When Les Bartley left a successful Buffalo lacrosse franchise for an upstart team in Hamilton, he brought along his good friend Jim Veltman to be his team's captain. Sceptical of leaving a successful franchise, Veltman followed after Les's beckoning: "Let's build something together."

A year later, the Ontario Raiders were purchased by Brad Watters and a number of NHLers and moved to Toronto to become the Rock. On the way to his first game in T.O., Veltman heard on the radio that the new franchise was expecting a crowd of 10,000 for the inaugural game. Veltman didn't believe it, and still couldn't believe it when he saw it with his own eyes. The building filled with new screaming fans, the walk-up line stretched down Carlton St and around the corner, and the Gardens ran out of beer by half-time.

Since that surprising opening day seven years ago, the Rock have won five league titles and broken league season and single-game attendance records numerous times. The foundation of all of this success is the work of Les Bartley, a man that revolutionised the strategy of box lacrosse, and proved his techniques on the floor.

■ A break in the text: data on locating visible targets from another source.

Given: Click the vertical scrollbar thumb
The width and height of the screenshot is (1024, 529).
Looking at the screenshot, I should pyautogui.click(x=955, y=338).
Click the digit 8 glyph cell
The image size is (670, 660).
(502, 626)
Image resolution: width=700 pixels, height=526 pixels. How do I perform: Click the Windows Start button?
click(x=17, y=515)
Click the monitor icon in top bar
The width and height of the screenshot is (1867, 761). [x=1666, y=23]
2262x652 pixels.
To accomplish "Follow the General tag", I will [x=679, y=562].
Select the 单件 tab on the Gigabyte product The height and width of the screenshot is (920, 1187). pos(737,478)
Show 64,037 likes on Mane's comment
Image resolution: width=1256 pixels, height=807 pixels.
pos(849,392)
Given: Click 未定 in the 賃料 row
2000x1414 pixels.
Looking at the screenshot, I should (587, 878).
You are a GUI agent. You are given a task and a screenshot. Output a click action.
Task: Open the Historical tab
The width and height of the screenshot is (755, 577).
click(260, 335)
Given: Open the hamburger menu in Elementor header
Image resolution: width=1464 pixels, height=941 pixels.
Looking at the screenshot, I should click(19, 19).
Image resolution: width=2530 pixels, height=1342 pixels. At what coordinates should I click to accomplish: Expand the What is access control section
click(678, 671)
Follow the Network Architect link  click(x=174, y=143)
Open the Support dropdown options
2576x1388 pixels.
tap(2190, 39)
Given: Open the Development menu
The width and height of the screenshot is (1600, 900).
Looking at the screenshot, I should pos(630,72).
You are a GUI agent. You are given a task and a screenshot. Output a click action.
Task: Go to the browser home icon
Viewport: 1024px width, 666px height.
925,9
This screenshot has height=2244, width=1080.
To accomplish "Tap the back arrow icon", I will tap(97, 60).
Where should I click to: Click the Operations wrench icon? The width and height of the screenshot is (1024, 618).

After his fourth title with Toronto, he was diagnosed with colon cancer and forced to step down. He continued to play a role in lacrosse for the next two years, working deals for the team and the NLL, and being named executive of the year by the league, continuing to spread his influence throughout the lacrosee world.

Less than 24 hours after witnessing the team he constructed win an astounding fifth championship in seven years, Bartley the fighter finally succumbed to the cancer flooding his body. He lasted just long enough to see his brainchild succeed one more time.

The Toronto Rock family and the entire lacrosse world are shaken to the core by the loss, and we all mourn his early departure. But, the Rock that Les built has a strong foundation. Success will continue to breed and grow in this team, and Bartley's fingerprint and his memory will remain in the game and in this city for all time.

O Captain! My Captain! Our fearful trip is done;
The ship has weather'd every rack, the prize we sought is won
The ship is anchor'd safe and sound, its voyage closed and done;
From fearful trip, the victor ship, comes in with object won;
Exult, O shores, and ring, O bells!
But I, with mournful tread,
Walk the deck my Captain lies,
Fallen cold and dead.

Tue, May 31, 2005


Referee in a local hockey league is a low-paying job, but it's still a job, and the people employed to do it should do it right.